Posted by taadmin on September 27, 2022

“Water, water everywhere,” is what you might be thinking if you just moved to the Hampton Roads area from, say, the corn belt or the mountains of Utah. Perhaps you’re here to take up a new job, or you’ve come to our area to be closer to your grown children and their families. Whatever the reason, we’re delighted you’re here, but we also realize that life in southeastern Virginia may represent a bit of a change for you.

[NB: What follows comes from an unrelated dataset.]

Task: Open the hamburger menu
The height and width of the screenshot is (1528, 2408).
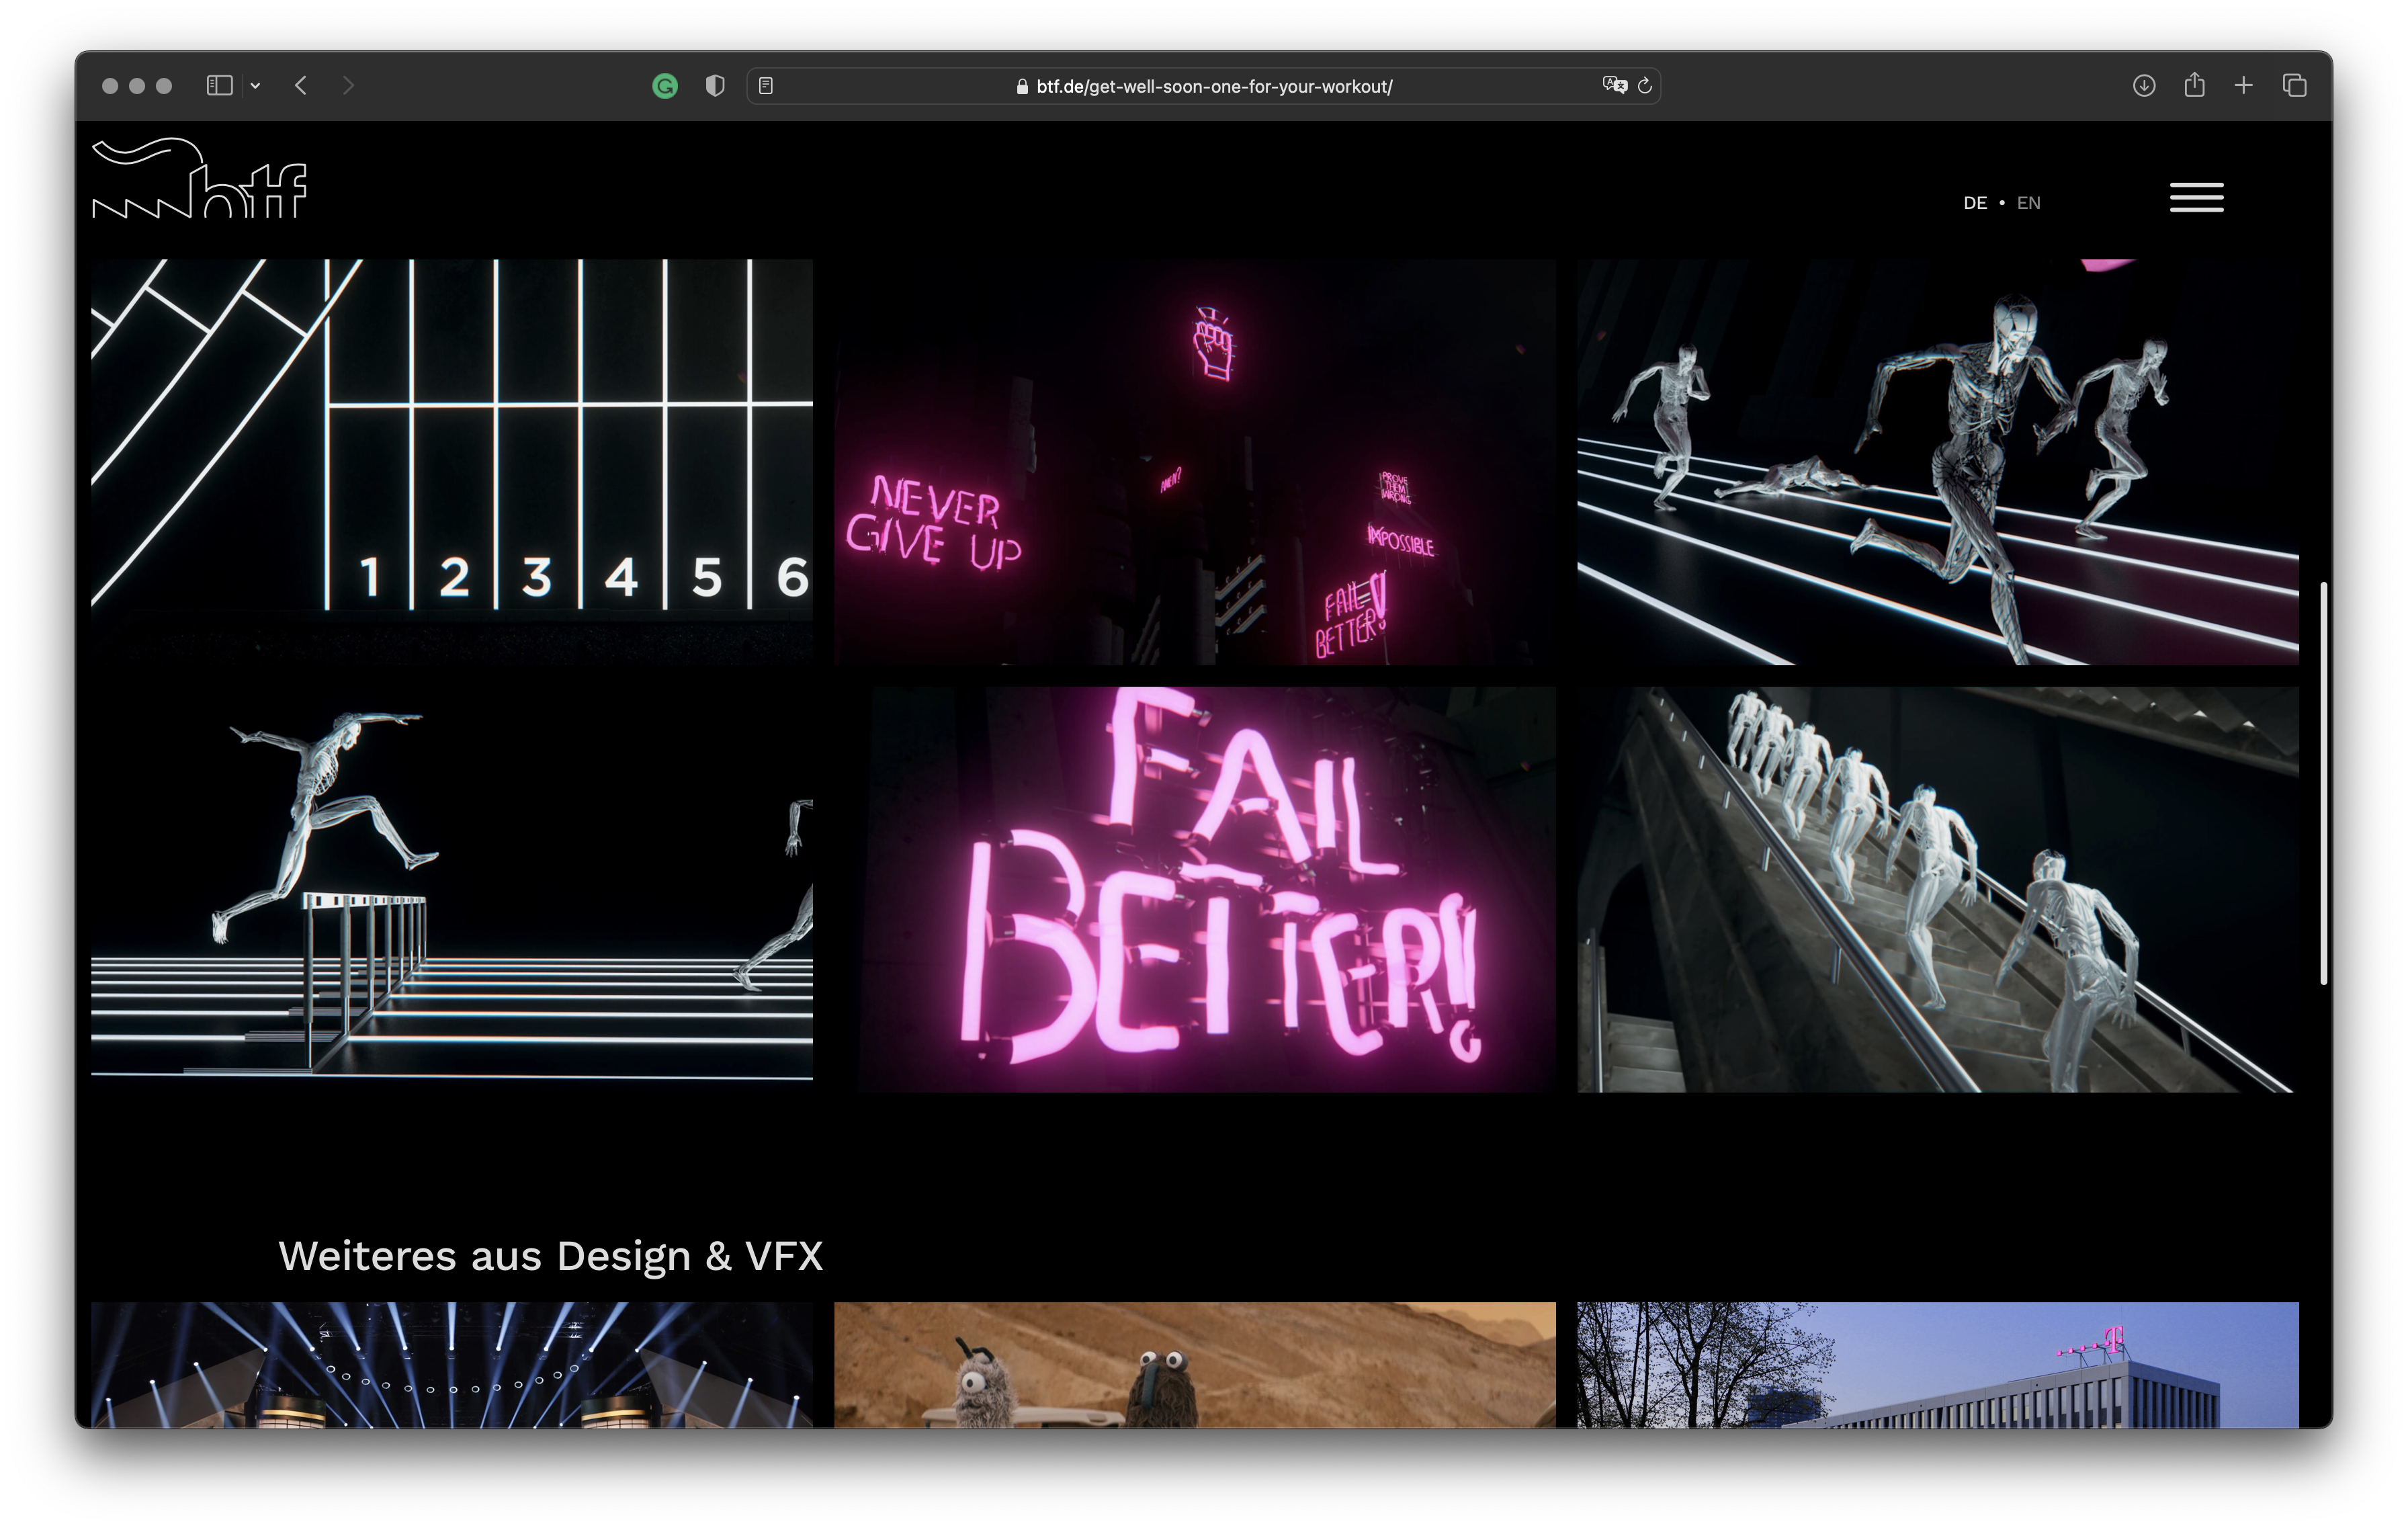Action: 2196,197
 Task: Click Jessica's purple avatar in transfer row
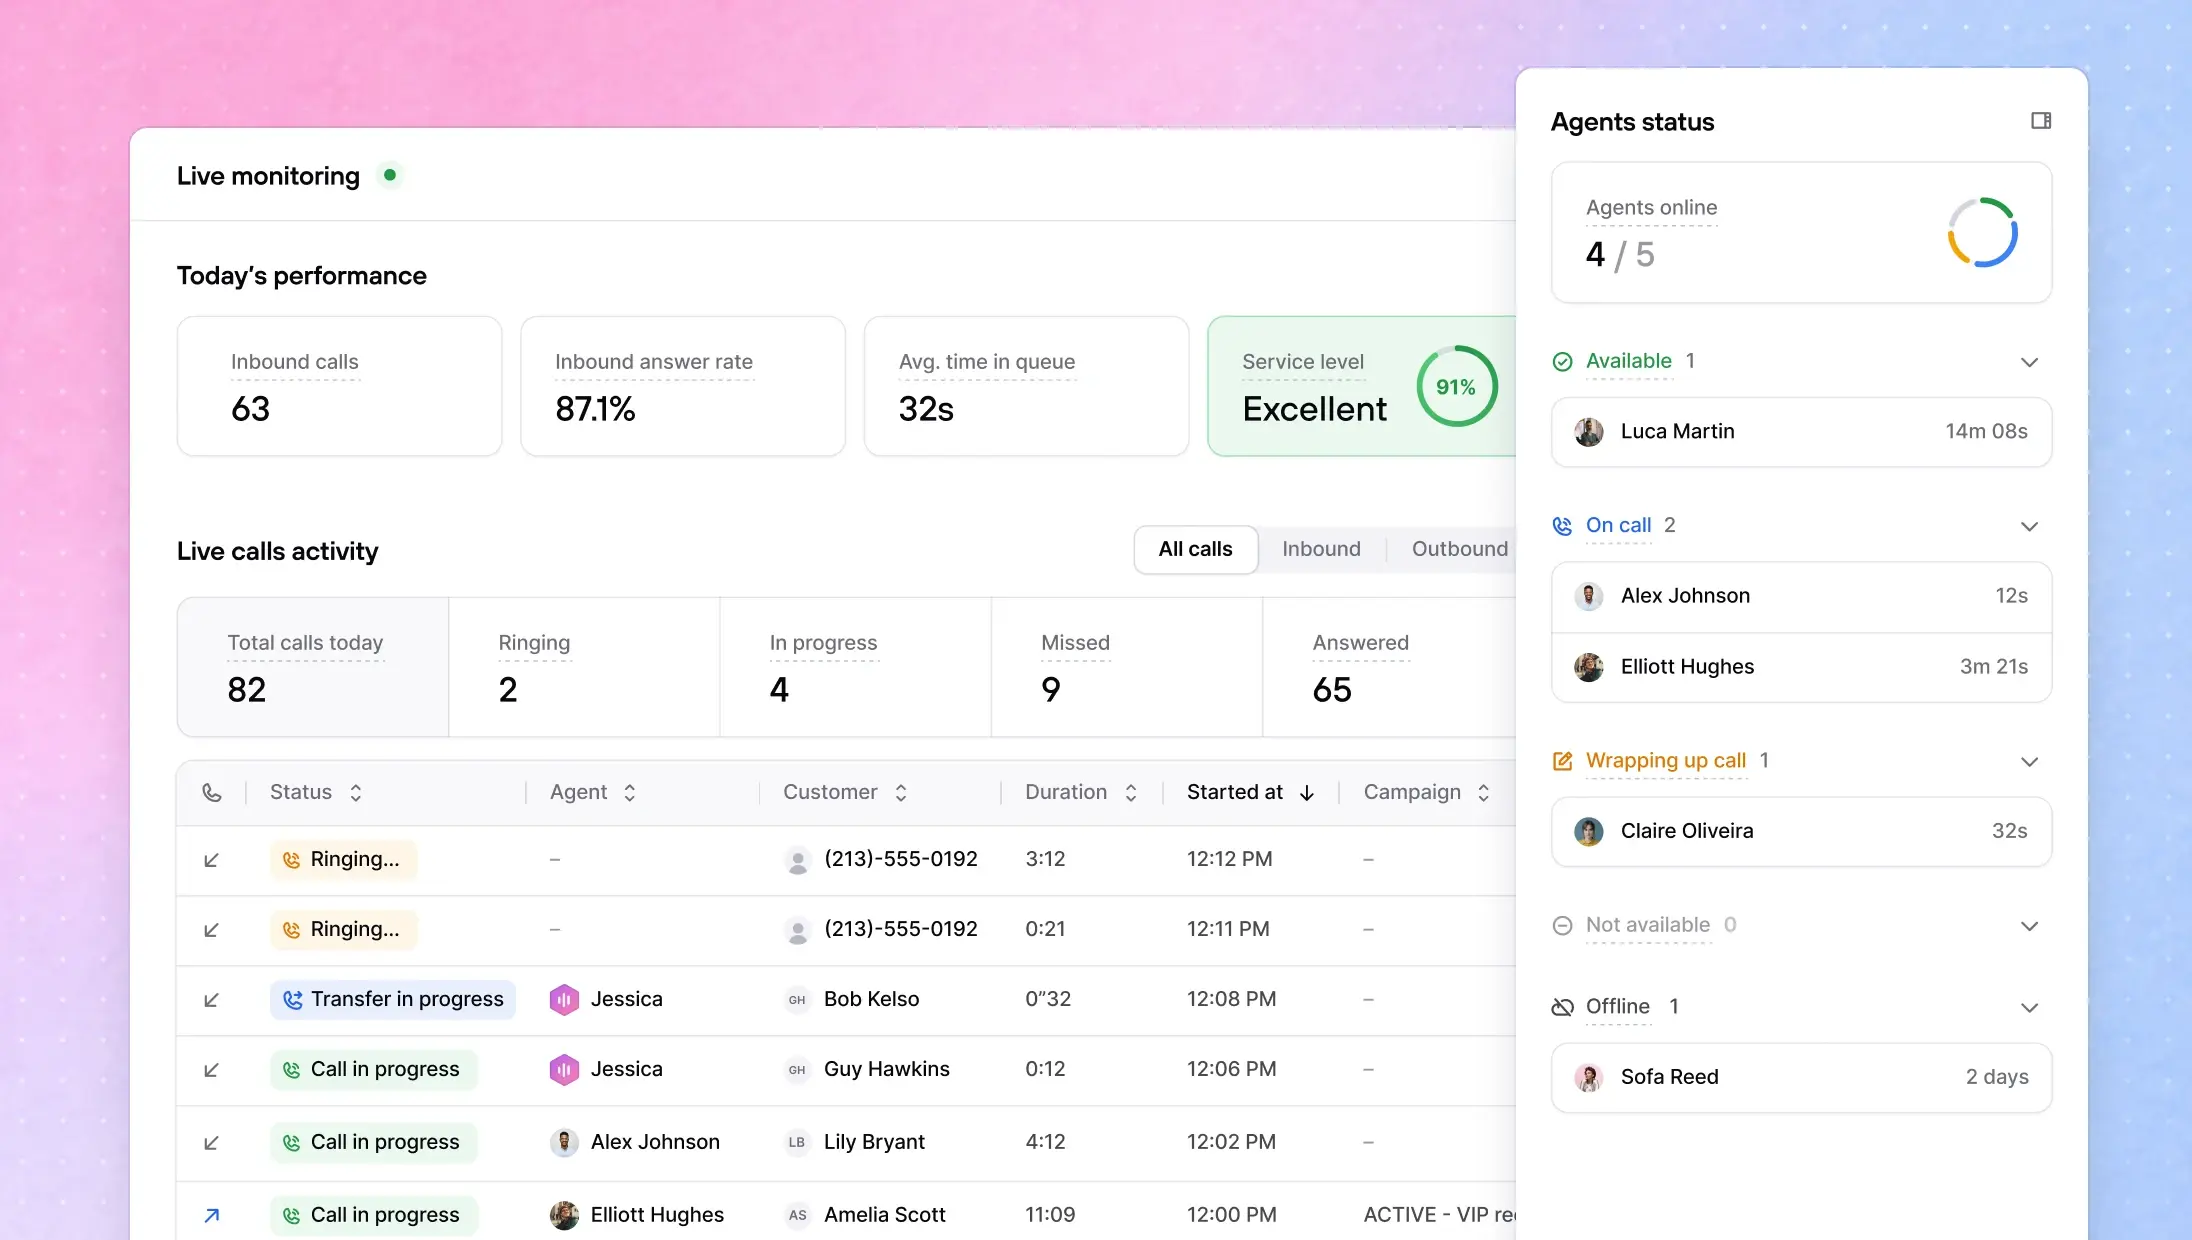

There’s nothing like getting out and nosing around a little to become acclimated to your new surroundings. You are probably curious about the local history, and water has much to do with it. A couple of first-rate museums will help you learn about our strong ties to the sea: Nauticus in Norfolk and The Mariners’ Museum and Park in Newport News.

Waterfront treats

Located on Norfolk’s waterfront next to the cruise terminal, Nauticus is a science center and museum that shares space with the Hampton Roads Naval Museum. And moored alongside is the imposing, World War II-era battleship USS Wisconsin. Everything here is open to the public. From becoming acquainted with sea life in the museum’s touch tanks to a tour of the warship that served as late as 1991 in Operation Desert Storm, you can get a pretty good sense of just how important the sea is to life in this part of Virginia.

History you can see

Currently on display at The Mariners’ Museum and Park is a changing exhibit entitled ‘Sailor Made’ featuring a wide variety of artwork and crafts created by sailors going back to the days of whaling ships in the Pacific Ocean. There are several other outstanding exhibits and an amazing collection of maritime books, photographs and films: The museum’s library holds the largest maritime history collection in the Western Hemisphere. However, the museum is widely recognized for its award-winning Monitor Center. You will find here the gun turret from the famous Civil War ironclad, USS Monitor. In 2002, with the help of U.S. Navy divers, it was raised from the Atlantic Ocean off Cape Hatteras, North Carolina, where the Monitor sank during a storm in 1862. Through glass panels, you can look into the laboratory where the turret still undergoes painstakingly careful conservation. Here you can’t help but reflect on the innovative design of a small but mighty ship that faced another ironclad in the Battle of Hampton Roads and changed the way sea warfare would be conducted going forward.

More to learn

If you like rivers, lakes, the ocean, the bay, tidepools and anything else connected to water, there’s so much more to learn here. For example, our region is home to the United States Fleet Forces Command. And then, of course, there’s the shipbuilding industry, which I find fascinating. But that’s a story for another day.